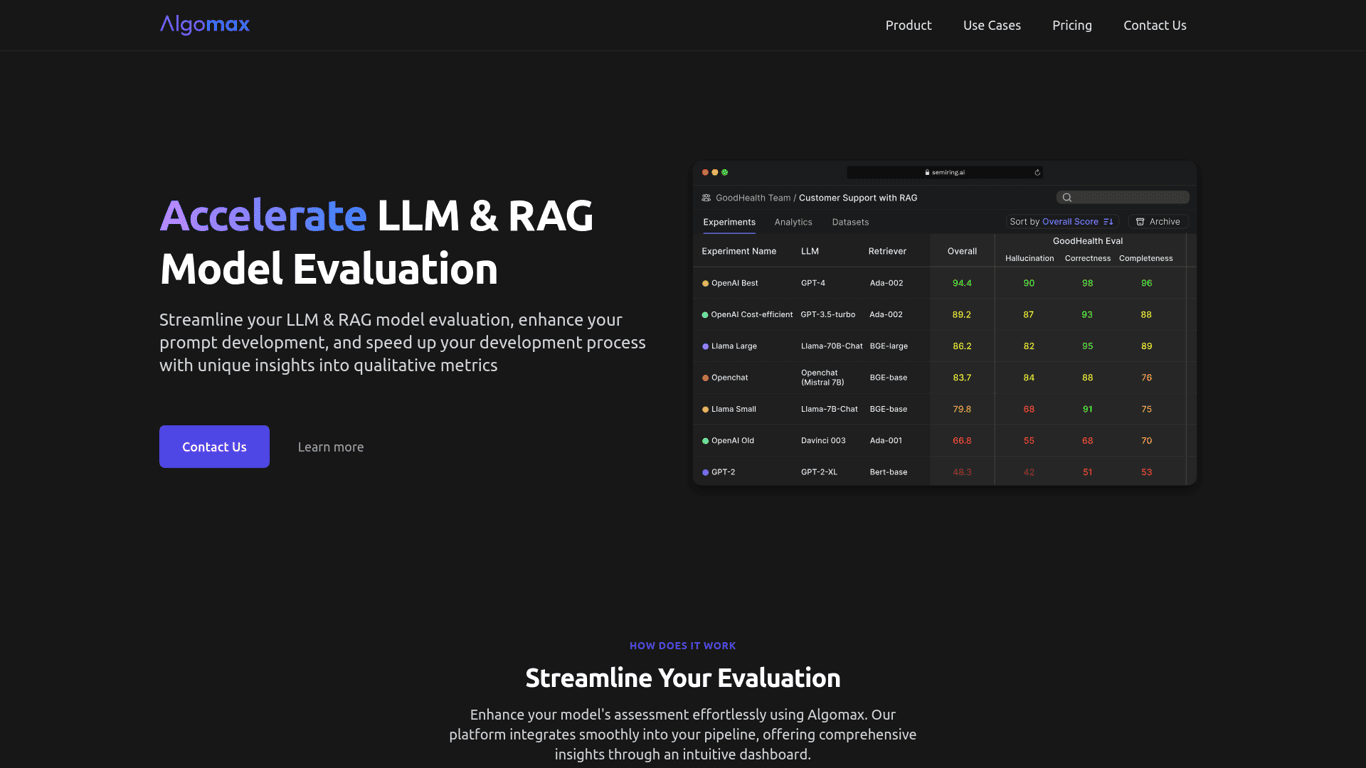
Task: Click the green dot beside OpenAI Old
Action: 705,441
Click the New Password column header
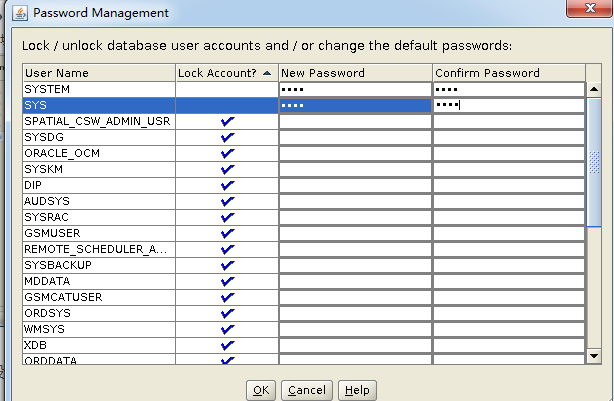The width and height of the screenshot is (614, 401). pyautogui.click(x=355, y=73)
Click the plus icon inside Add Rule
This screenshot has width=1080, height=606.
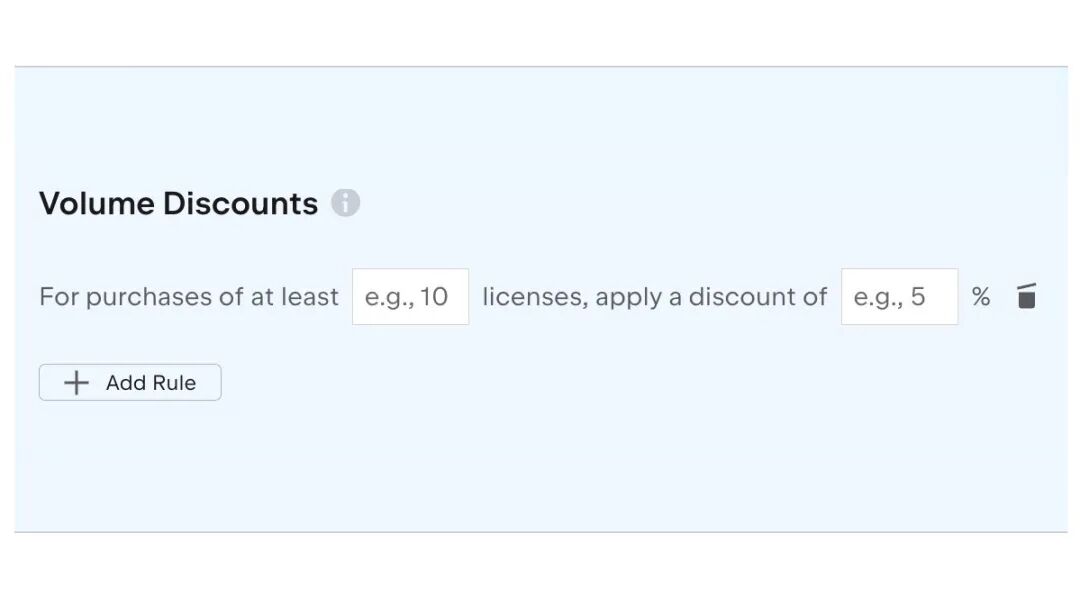[x=76, y=382]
━━━━━━━━━━
Task brief: Lines before the one containing "Click the plus icon inside Add Rule" are not wanted; write out that line and every later line through the end of the data above, exactly, without pictures.

Written solution:
Click the plus icon inside Add Rule
This screenshot has width=1080, height=606.
[x=76, y=382]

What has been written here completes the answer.